There are no published data on the effects of nitrogen rate on
foliar absorption by turfgrasses, and we can only speculate about potential
reasons for reduced fertilizer uptake efficiency at higher nitrogen rates. The
significant rate effect could be due to differences in precipitation of
nitrogen out of solution. As spray droplets dry on the foliage, the higher
nitrogen rate should precipitate earlier, meaning that a smaller percentage of
the urea remained in solution and, presumably, was able to be absorbed. It is
also possible that the more concentrated urea spray caused minor epidermal cell
damage that may have affected the uptake process; however, visual phytotoxicity
was not observed in any of the experiments.
It should be noted that a greater total amount of fertilizer
nitrogen (0.11 pound nitrogen/1,000 square feet vs. 0.05 pound nitrogen/1,000
square feet) (0.537 gram/square meter vs. 0.244 gram/ square meter) was
recovered within creeping bentgrass plant tissue when nitrogen was applied at the
higher rate; the amount of nitrogen recovered was, however, a significantly
smaller percentage of the amount applied.
Effect of season on uptake of foliar
Significant effects of time (both month and year) on foliar
absorption of urea-nitrogen were found for creeping bentgrass (Figure 3), and
bermudagrass (Figure 2). Fertilizer nitrogen recovered in creeping bentgrass
plants was quite variable depending on month of application and year (Figure
3). Although the range of nitrogen recovered in creeping bentgrass was similar
(36%–59% in 2007; 38%–69% in 2008) between years, trends based on month of
application were markedly different.
In 2007, there was a significant decline in absorption efficiency
as the season progressed (Figure 3), dropping steadily from 59% in May to 37%
in September. In contrast, absorption efficiency in May 2008 was relatively low
at 38%; it peaked in July at 69%, and then declined to 45% in August and 47% in
September. These data suggest that there will be times of the year when uptake
efficiency is reduced, but it is not as simple as attributing these reductions
to month of application within a given year. Many factors (both meteorological
and physical) will likely influence foliar nitrogen uptake efficiency. However,
analysis of select environmental conditions measured on site during each 24-hour
sampling period failed to reveal any consistent trends to help explain the
variability in the data (data not shown). For example, relative humidity is
known to affect foliar uptake of nutrients by its influence on spray droplet
retention and through its effects on hydrating the leaf cuticle for increased
receptiveness to foliar absorption. However, relative humidity values taken at
each application event did not consistently correlate with foliar nitrogen
uptake efficiency values obtained from bermudagrass and creeping bentgrass
(Figures 2, 3) throughout the two-year field trial.
Recently, other researchers (6) used an indirect (rinsate-based)

Instruction 1 ::
In the text on foliar nitrogen uptake by turfgrasses, what absorption efficiency did creeping bentgrass reach at its July 2008 peak?
Instruction 2 ::
Resume the text on foliar nitrogen uptake by turfgrasses from where it stops.
The entries that follow are not needed for these tasks.

Dataset content ::
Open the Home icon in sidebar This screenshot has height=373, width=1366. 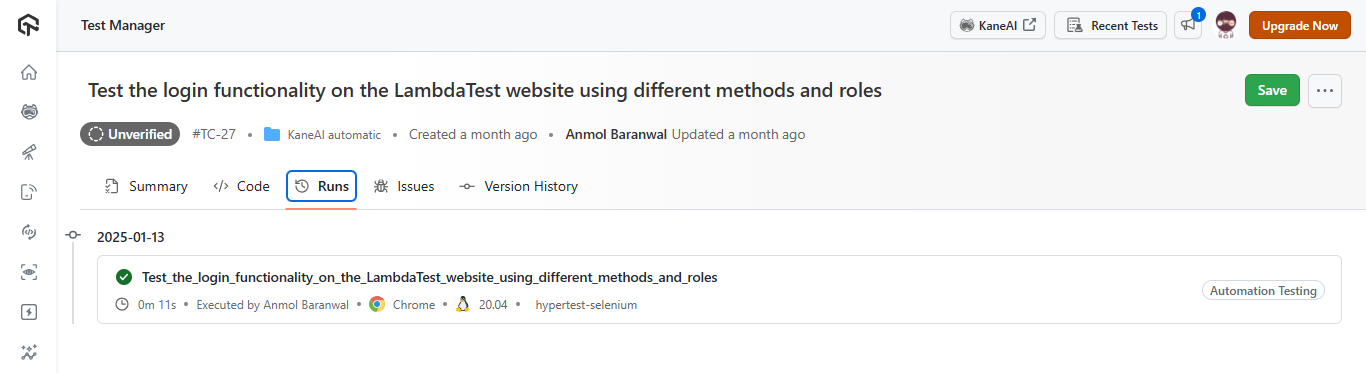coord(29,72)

==

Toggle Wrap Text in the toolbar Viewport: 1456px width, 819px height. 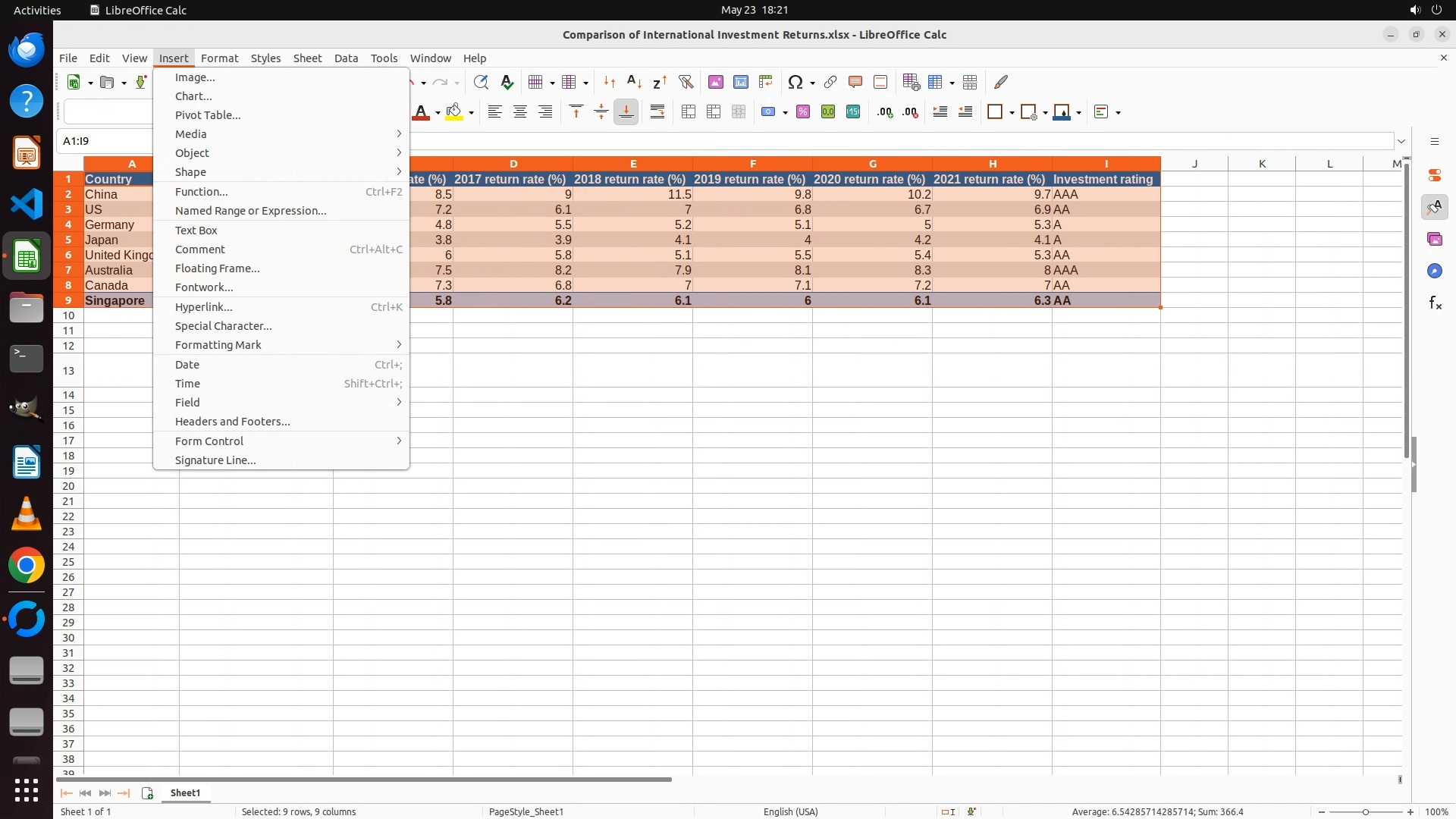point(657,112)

Task output 1 ::
69%

Task output 2 ::
method to estimate foliar uptake of ammonium nitrogen and nitrate nitrogen by
putting green turfgrasses. They also found absorption differed significantly
between months, and they attributed these differences to changes in ambient air
In our study, average air temperature during application dates in
2008 exhibited a bell-shaped curve from May through September, which coincided with
foliar nitrogen absorption efficiency patterns observed on creeping bentgrass
during that year (Figure 3). However, comparisons of ambient air temperatures
and foliar absorption by creeping bentgrass during 2007 showed no such
relationship. In this study, analysis of environmental conditions and
meteorological data recorded on site failed to show a strong relationship between
any single environmental factor and foliar nitrogen absorption efficiency.
Both creeping bentgrass and bermudagrass golf course greens are
capable of rapidly absorbing urea-nitrogen applied to the foliage. Absorption efficiency
is similar to that reported in previous studies performed on turfgrasses grown
in controlled environments. Most of the foliar-applied urea-nitrogen was
absorbed in the first four hours after application, with the greatest increase
in fertilizer nitrogen within leaves and shoots occurring between time of
application and one hour after application.
As a supplement to traditional root-feeding practices, foliar
fertilization has become an important component of putting green nutritional
programs. Based on our results, we make the following recommendations for
greatest efficiency: use low application rates (0.1 pound nitrogen/1,000 square
feet) (0.5 gram/square meter); wait several hours to maximize foliar uptake and
then water-in, washing any unabsorbed urea-nitrogen or ammonium-nitrogen
remaining on leaf surfaces into the soil or root zone for second-chance uptake
by the root system.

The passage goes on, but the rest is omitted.